Она жалобно и притворно заскулила. «Ты смеешься над моей прической, над моей ханжеской плюхой». Двумя мгновенными, как уколы фехтовальщицы, движениями пальцев она вышвырнула из своих волос две больших шпильки. Накладная плюха упала на пол. Тряхнула своей короткой и очень густой гривкой и окончательно превратилась из советской государственной дамы в игривую подлунную нимфу-шлюху эпохи арт деко. «Ну запусти свои пальцы в мои волосы, — зашептала она. — Чувствуешь, какие они густые, какие они шелковые и в то же время пружинные, не находишь? Ну что мне делать, Так, если тело отказывается стареть?»
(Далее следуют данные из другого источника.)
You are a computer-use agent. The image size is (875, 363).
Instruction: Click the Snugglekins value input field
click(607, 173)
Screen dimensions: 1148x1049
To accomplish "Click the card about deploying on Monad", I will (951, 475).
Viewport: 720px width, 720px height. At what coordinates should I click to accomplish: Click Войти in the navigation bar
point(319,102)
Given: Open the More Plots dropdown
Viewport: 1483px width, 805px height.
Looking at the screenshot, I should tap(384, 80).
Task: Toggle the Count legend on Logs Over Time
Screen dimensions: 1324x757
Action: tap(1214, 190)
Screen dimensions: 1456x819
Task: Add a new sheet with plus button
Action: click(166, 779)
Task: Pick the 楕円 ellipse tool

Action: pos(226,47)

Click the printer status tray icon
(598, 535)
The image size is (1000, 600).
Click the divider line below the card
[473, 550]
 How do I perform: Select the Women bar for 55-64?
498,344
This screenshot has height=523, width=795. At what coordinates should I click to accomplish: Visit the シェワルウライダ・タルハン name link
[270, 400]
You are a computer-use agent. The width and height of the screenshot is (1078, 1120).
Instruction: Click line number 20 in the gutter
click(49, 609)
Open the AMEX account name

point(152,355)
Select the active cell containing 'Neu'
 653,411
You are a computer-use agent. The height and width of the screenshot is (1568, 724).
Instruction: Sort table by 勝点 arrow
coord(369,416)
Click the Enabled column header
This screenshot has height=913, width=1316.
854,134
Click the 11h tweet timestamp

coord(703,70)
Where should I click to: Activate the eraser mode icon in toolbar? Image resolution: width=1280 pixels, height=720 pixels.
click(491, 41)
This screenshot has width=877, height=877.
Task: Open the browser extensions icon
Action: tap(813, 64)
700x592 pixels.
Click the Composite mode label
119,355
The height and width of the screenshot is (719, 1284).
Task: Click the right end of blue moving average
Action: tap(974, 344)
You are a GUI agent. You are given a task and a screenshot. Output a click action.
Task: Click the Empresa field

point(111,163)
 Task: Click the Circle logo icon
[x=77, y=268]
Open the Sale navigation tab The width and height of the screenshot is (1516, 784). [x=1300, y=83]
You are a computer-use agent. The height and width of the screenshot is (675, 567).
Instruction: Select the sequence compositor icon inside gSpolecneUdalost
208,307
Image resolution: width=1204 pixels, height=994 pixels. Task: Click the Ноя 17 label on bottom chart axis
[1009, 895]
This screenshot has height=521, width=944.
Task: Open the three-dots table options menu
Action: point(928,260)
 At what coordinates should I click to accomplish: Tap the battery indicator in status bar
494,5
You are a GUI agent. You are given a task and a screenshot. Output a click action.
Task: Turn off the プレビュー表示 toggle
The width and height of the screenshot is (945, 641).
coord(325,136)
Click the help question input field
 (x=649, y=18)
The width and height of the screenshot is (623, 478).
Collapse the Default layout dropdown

Признаться, я всегда наслаждался своими антресолями в квартире Новотканных. Кроме скошенной крыши, там было еще какое-то странное идеально круглое окно, открывающееся прямо в спину мускулистого бога труда с молотком на правом плече. Сюда, в подпотолочное пространство, стекались все шумки, шепотки, музыкальные нотки и разные вентрологические откровения организмов, в которые я старался не вдаваться. Все это вместе создавало тишину и покой огромнейшей с моей тогдашней точки зрения двухэтажной квартиры. Фактически я ведь находился на третьем.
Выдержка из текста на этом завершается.